* **Stated task**:
Reproduce each of the entries below line for line, without including the pictures in your answer.

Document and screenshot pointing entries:
====

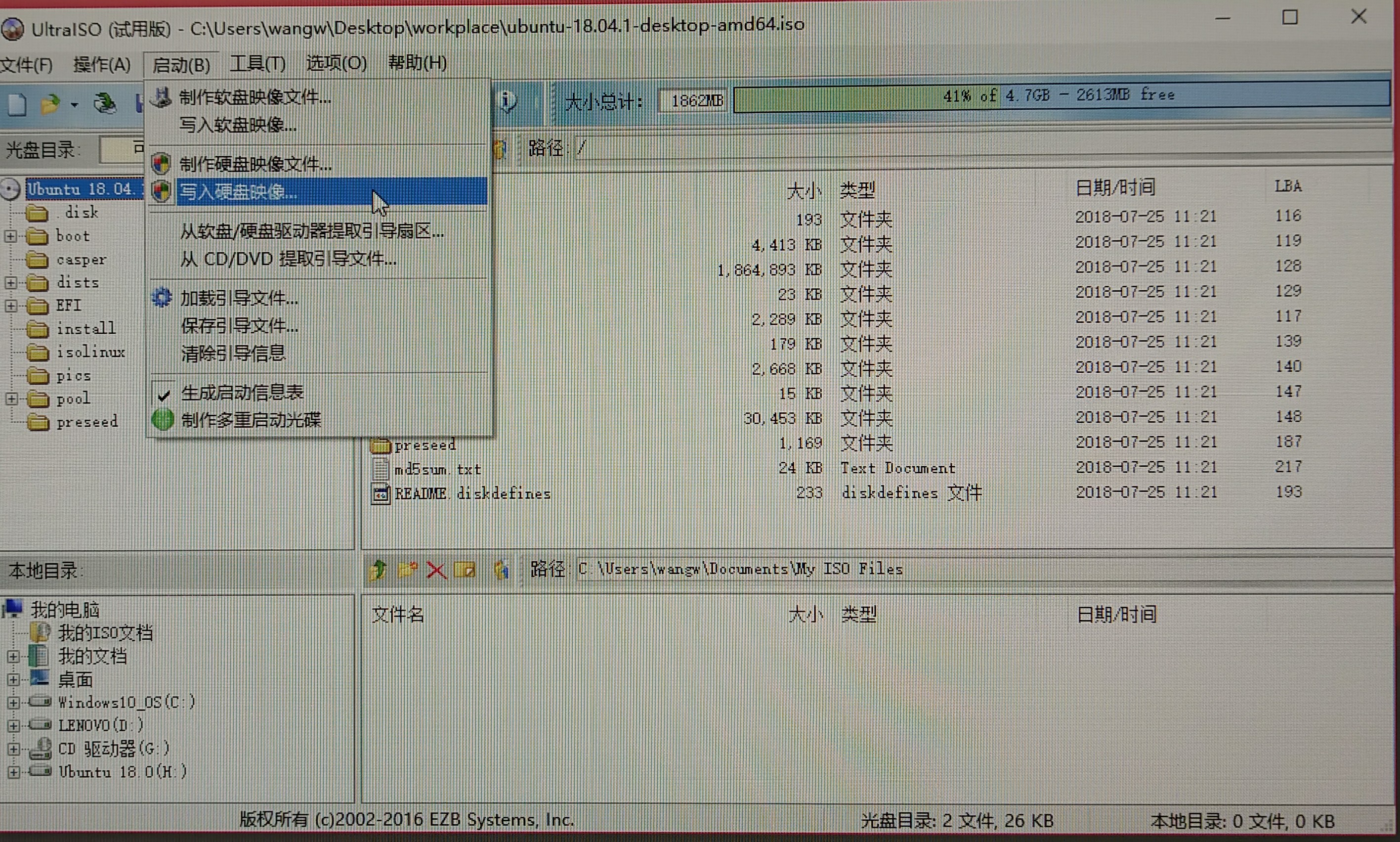Image resolution: width=1400 pixels, height=842 pixels.
Task: Choose 制作多重启动光碟 menu entry
Action: tap(251, 420)
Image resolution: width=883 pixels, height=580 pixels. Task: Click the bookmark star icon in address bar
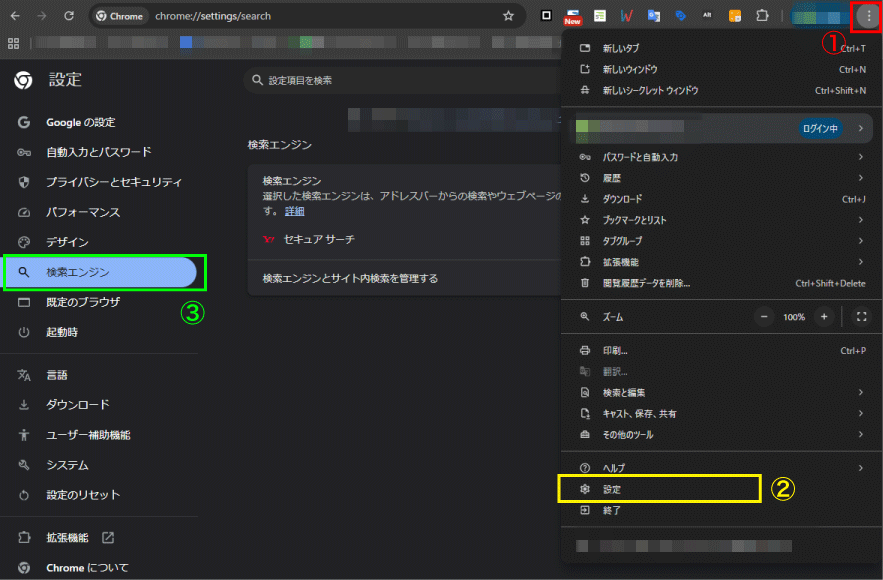pyautogui.click(x=508, y=16)
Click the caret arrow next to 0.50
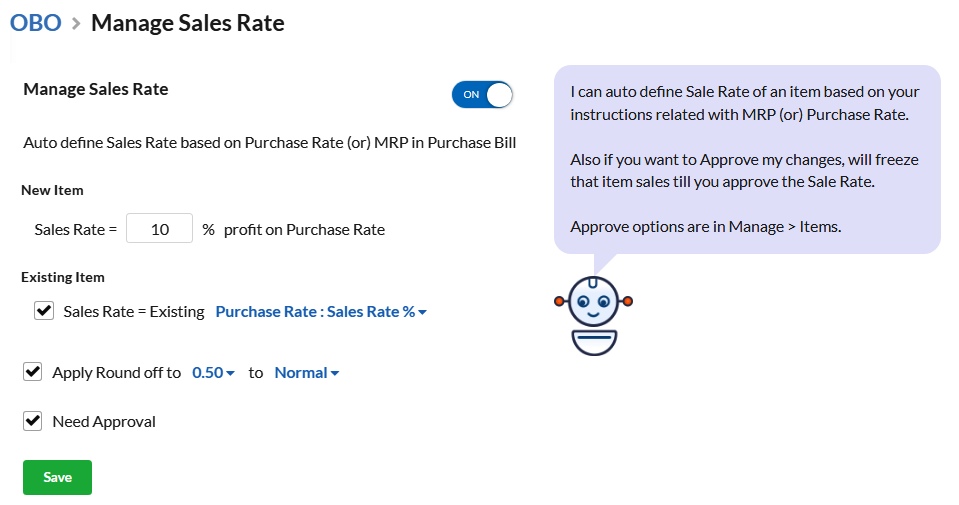The width and height of the screenshot is (959, 505). pyautogui.click(x=231, y=374)

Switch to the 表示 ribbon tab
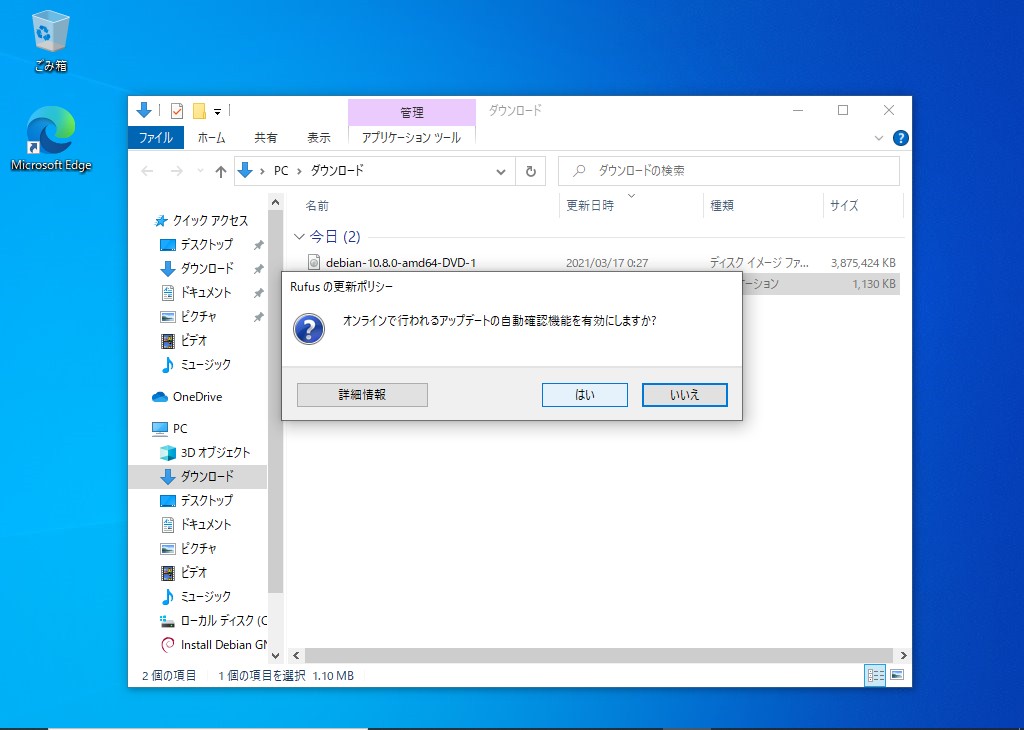tap(318, 138)
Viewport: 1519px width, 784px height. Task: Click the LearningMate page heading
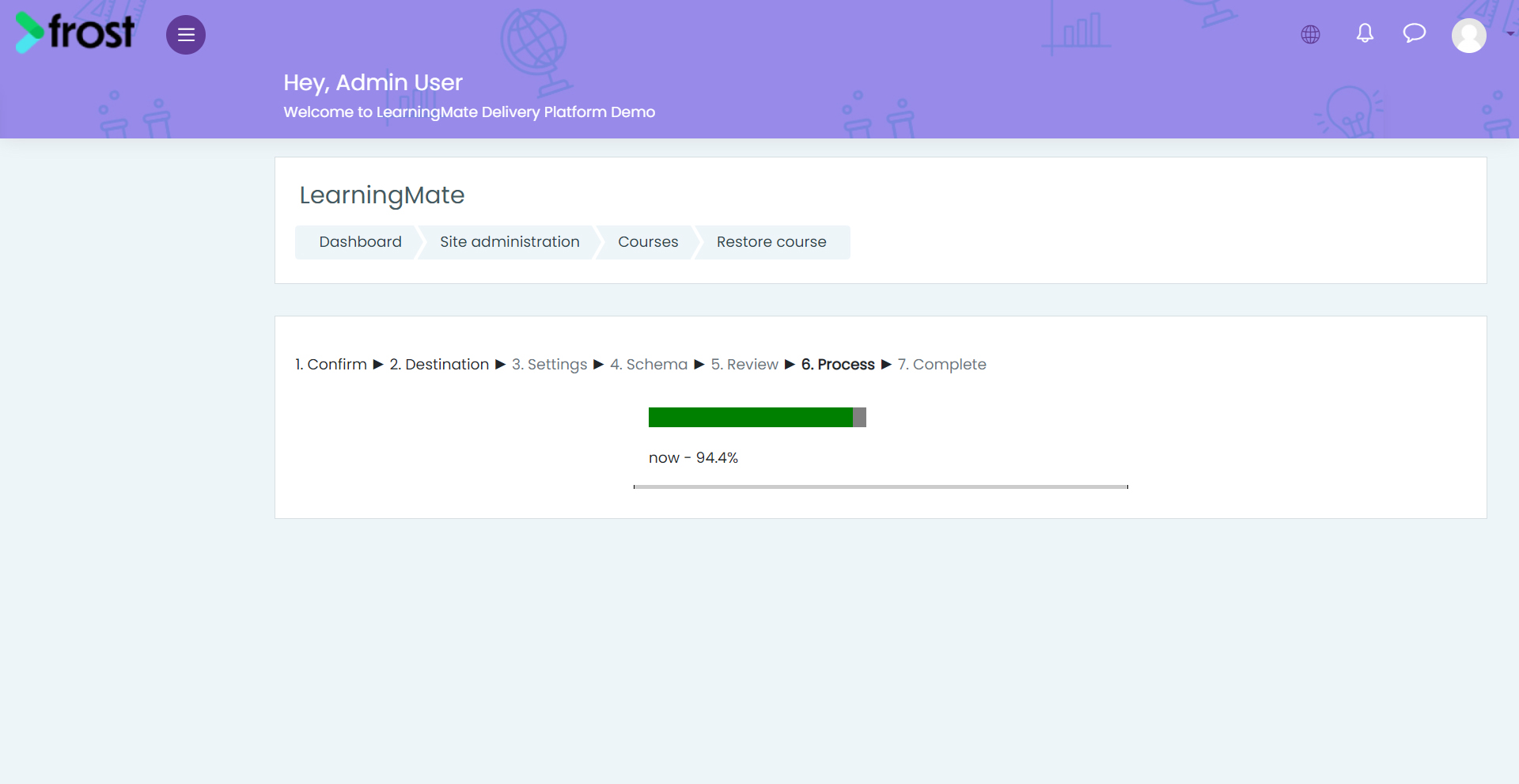(382, 195)
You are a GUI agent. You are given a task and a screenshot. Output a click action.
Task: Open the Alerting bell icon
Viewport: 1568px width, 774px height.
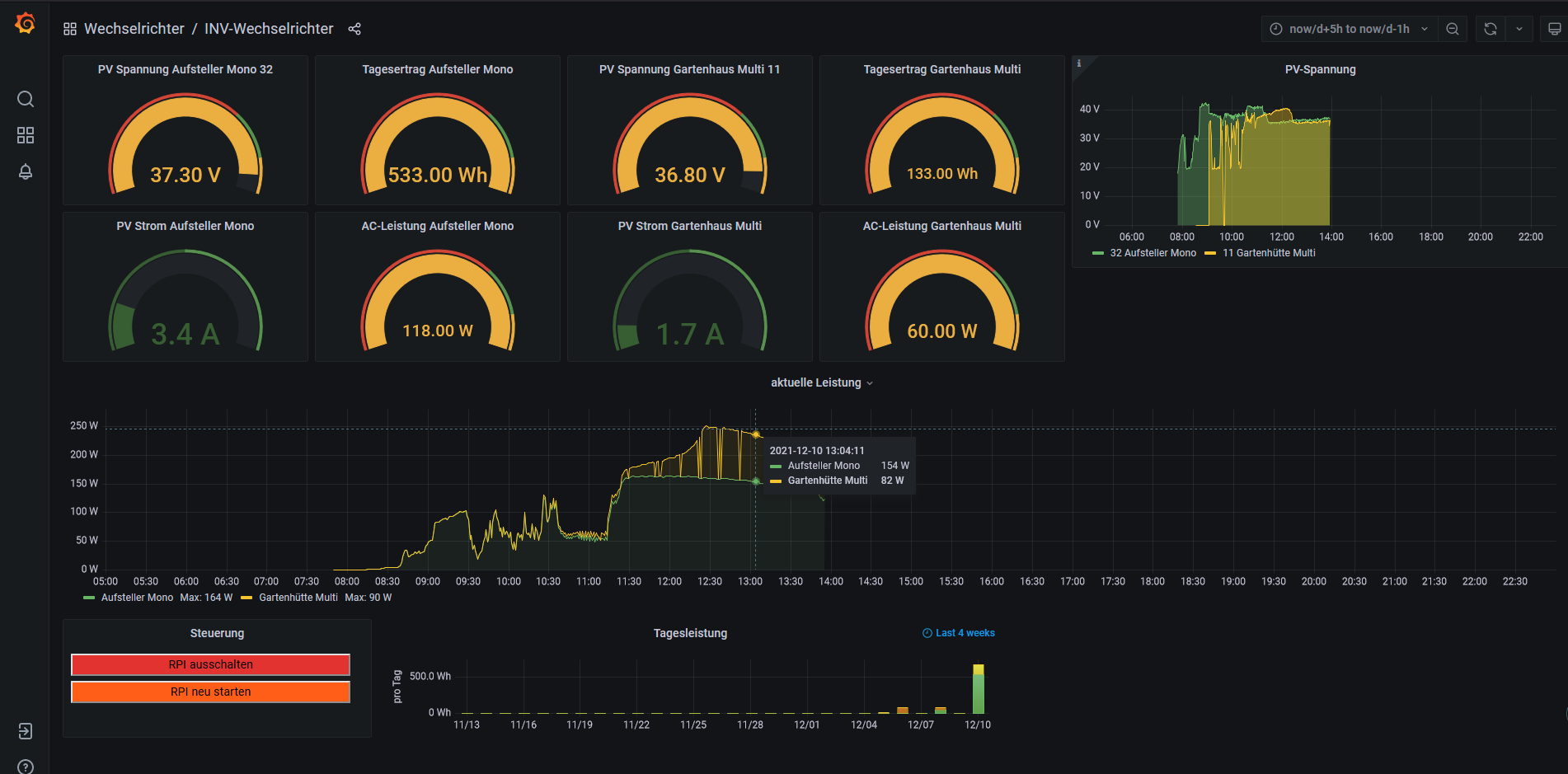(26, 171)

====

* **Worked answer**:
Image resolution: width=1400 pixels, height=842 pixels.
Task: Choose 制作多重启动光碟 menu entry
Action: tap(251, 420)
Image resolution: width=883 pixels, height=580 pixels. Task: Click the bookmark star icon in address bar
pyautogui.click(x=508, y=16)
Click the caret arrow next to 0.50
The width and height of the screenshot is (959, 505). pyautogui.click(x=231, y=374)

Switch to the 表示 ribbon tab
tap(318, 138)
Viewport: 1519px width, 784px height. Task: Click the LearningMate page heading
(382, 195)
You are a GUI agent. You are given a task and a screenshot. Output a click action.
Task: Open the Alerting bell icon
Viewport: 1568px width, 774px height.
(26, 171)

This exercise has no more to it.